[Excerpted passage]:
* * *

The new year is starting off on a continued sluggish note for many sectors of agriculture, but fundamentals like global food demand will likely usher in a return to more profitable markets. When that will happen, however, remains unclear. Agricultural markets typically follow cyclical patterns of high prices followed by low prices, and we are currently in the midst of a low price cycle.
Not everyone in agriculture is seeing a downturn — at least not in the Northeast. Those in the greenhouse (ornamental and vegetable), equine and ag retail sectors are seeing improved returns, while those producing commodity crops like corn, soybeans and dairy products, are experiencing thin margins. Unfortunately for those producers, we expect to see a continuation of depressed market prices with few signs of improvement in the first part of 2016.
Weathering the downturn
As margins continue to squeeze profits for many crop and livestock producers this year, getting through the downturn will depend, to some extent, on how you managed your business during the high point of the cycle. Those who handle their earnings prudently and shore up their financials during the good times, generally fare better during down cycles.
For some producers, 2016 could present even greater challenges than the year before. Many grain producers have had to endure an extended period of low prices, and savings from the “good times” are often not enough to carry them through the bearish market.
Reasons for optimism
But what goes down must come up, and looking farther down the road, there’s reason to be optimistic for the future. It is said that, “the cure for low prices is low prices”. Cyclical markets generally recover after supply contracts due to low prices. Moreover, fundamentals like a growing world population continue to underpin food demand.
It’s not just population numbers: the world’s middle class is growing, causing overall protein demand to rise. If you multiply population growth, by growth in income, the answer is clear: We’re going to need a lot more food. According to the United Nations, the world population is projected to increase by 2.6 billion over the next 45 years. Meanwhile, people are “trading up” on their diets. In China, per capita meat consumption grew by 20 percent during the first decade of the 2000s. Yet it is still less than half that of the United States, indicating considerable room for further growth.
Farmers will likely need to grow more food in the next 50 years than they did in the last 1,000 years. Considering that, it’s difficult to remain bearish on overall food demand for too long.
The USDA’s long-term projections to 2024, issued in 2015, suggests that while farmers will need to ride out the current down cycle, longer run projections for world economic growth, and demand for food and biofuel feedstocks should support increases in trade and pricing of agricultural products. We have seen up and down price cycles in the past, and undoubtedly, will continue to do so, but on whole, the future looks bright for U.S. farmers.
New technology rising
Technology continues to advance across many sectors of agriculture. Advances in plant breeding and precision farming have significantly increased the yields of major row crops.
Specialty crops haven’t been left behind. Innovations such as vertical farming and hydroponics have proven to be reliable and ready for production. While this style of growing may not be economically feasible in every case, Northeast vegetable and ornamental plant growers are well-positioned to capitalize on the controlled environment agriculture tech boom.
This year will be a challenging one for many in agriculture, but the current cycle we find ourselves in will eventually turn higher. It’s not a matter of if, but when, it happens. In the meantime, we stand ready to work with customers to come up with solutions that fit their unique business concerns.

* * *

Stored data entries

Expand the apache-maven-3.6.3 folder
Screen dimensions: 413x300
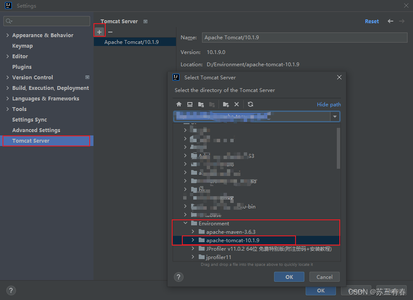tap(193, 232)
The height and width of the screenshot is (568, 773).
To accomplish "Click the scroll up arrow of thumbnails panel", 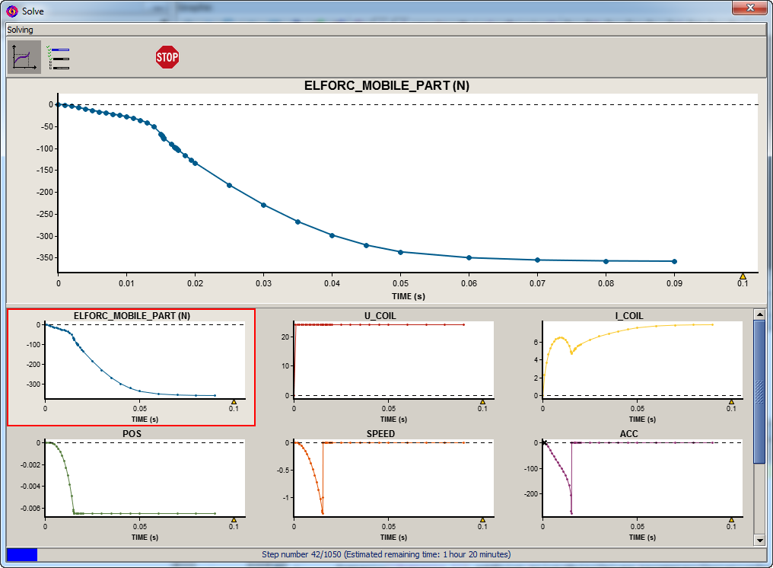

* * *

[What you need to do]:
Answer the following questions using the agricultural outlook article above.
1. Which sectors in the Northeast does the article say are seeing improved returns?
2. According to the United Nations, by how much is the world population projected to increase over the next 45 years?
3. Which two advances have significantly increased the yields of major row crops?

[Exercise solution]:
1. The greenhouse (ornamental and vegetable), equine and ag retail sectors.
2. By 2.6 billion.
3. Plant breeding and precision farming.